Tuesday, February 28, 2012

Ben Hecht: The Shakespeare of Hollywood

On this date in 1894, one of my favorite screenwriters of all time was born. Ben Hecht was also a director, producer, playwright and a novelist.

Ben was the first recipient of the Academy Award for Original Screenplay, for the movie Underworld (1927).

The screenplays he wrote or worked on (many times uncredited) include the following:

Scarface (1932), The Front Page, Twentieth Century (1934), Barbary Coast (1935), Nothing Sacred (1937), Some Like It Hot, Gone with the Wind, Gunga Din, Wuthering Heights (all 1939), His Girl Friday (1940), Spellbound (1945), Notorious (1946), Monkey Business, A Farewell to Arms (1957), Mutiny on the Bounty (1962), and Casino Royale (1967; released after Hecht's death in 1964).

He also provided story ideas for such films as Stagecoach (1939). In 1940, he wrote, produced, and directed Angels Over Broadway.

Six of his movie screenplays were nominated for Academy Awards; two won.

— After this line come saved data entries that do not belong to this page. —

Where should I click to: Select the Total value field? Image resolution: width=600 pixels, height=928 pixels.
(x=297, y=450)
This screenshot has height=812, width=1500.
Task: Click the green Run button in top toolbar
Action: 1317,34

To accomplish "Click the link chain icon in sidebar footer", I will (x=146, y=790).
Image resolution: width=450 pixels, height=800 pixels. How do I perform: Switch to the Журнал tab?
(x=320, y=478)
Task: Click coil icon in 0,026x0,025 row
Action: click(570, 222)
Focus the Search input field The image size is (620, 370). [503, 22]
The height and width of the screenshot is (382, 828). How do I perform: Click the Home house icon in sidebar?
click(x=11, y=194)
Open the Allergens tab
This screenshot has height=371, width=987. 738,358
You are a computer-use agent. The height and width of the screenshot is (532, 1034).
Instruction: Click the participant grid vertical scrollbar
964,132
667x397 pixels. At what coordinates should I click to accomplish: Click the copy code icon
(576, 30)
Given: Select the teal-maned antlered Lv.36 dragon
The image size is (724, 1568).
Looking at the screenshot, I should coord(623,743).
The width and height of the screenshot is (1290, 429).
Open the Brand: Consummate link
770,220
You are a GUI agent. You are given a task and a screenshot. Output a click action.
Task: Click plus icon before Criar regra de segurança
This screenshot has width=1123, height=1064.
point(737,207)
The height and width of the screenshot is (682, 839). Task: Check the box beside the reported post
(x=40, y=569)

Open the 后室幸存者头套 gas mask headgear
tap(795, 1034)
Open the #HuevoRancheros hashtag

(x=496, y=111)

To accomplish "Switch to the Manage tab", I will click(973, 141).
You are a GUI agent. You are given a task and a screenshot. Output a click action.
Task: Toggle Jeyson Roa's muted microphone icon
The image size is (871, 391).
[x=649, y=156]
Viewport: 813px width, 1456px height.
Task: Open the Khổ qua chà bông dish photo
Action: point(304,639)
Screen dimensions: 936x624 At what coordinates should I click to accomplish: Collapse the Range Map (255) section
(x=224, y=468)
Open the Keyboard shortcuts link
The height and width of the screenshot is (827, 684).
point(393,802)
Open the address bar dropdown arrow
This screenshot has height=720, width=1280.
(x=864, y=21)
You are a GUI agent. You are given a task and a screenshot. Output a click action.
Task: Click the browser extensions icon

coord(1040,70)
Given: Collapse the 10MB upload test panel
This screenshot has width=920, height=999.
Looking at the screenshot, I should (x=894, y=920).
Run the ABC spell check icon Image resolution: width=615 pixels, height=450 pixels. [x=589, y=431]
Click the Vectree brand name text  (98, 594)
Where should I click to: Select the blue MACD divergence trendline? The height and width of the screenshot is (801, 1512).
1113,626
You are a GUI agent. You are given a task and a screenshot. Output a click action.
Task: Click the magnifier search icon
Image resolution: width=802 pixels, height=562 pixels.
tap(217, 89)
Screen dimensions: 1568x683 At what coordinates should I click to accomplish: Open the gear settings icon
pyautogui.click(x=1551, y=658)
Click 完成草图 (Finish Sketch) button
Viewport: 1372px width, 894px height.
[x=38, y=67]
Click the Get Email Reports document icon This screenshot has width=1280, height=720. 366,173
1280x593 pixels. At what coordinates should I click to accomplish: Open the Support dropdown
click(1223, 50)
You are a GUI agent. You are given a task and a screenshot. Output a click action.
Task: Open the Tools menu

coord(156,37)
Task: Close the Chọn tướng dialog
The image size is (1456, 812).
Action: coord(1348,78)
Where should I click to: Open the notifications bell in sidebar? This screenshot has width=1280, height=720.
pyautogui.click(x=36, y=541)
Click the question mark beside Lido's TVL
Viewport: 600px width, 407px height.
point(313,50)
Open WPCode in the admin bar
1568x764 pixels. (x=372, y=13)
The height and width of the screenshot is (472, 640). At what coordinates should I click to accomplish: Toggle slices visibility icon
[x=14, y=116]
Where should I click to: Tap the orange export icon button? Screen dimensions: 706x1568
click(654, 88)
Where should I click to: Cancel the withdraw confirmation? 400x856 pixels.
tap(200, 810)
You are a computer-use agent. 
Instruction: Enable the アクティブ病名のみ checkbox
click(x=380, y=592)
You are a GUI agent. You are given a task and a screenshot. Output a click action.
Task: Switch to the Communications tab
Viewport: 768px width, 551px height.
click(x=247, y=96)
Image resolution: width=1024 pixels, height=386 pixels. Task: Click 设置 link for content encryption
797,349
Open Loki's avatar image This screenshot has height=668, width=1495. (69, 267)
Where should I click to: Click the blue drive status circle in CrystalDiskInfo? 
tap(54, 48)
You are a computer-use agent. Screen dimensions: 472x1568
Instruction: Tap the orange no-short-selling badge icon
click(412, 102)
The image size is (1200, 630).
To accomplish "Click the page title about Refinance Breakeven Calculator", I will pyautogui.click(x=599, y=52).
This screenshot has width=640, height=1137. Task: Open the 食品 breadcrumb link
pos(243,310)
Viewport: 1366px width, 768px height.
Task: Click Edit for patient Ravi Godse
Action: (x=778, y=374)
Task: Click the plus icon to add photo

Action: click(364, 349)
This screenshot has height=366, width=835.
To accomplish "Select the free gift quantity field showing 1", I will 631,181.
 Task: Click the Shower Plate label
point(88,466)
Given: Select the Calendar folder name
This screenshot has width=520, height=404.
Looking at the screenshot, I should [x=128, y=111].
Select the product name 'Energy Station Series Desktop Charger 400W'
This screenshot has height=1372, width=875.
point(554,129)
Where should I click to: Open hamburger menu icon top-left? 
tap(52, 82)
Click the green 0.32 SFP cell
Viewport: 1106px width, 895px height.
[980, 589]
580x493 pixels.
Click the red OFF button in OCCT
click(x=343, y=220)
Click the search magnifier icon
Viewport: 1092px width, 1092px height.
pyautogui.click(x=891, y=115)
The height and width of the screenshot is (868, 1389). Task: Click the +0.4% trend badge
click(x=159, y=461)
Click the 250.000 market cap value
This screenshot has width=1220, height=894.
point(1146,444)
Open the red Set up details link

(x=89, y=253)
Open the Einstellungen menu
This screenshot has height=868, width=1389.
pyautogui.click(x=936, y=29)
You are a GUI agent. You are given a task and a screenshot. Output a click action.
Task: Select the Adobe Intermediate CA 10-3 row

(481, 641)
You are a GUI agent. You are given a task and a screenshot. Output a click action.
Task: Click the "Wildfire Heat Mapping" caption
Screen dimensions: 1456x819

My personal favorite is His Girl Friday. If you've never seen it, try to get it from your library (or watch it online at IMDb). The rapid-fire dialogue is extraordinary. As a police officer, I worked with the media for 16 years, so this movie is even more endearing to me. It's quite evident in this film that Mr. Hecht had an extensive background in journalism.

When Hecht was living in New York in 1926, he received a telegram from a screenwriter friend who had recently moved to L.A. "Millions are to be grabbed out here and your only competition is idiots. Don't let this get around." He traveled to Hollywood, and began his career by writing the screenplay for Underworld, as the sound era had ended.

We know where that landed him!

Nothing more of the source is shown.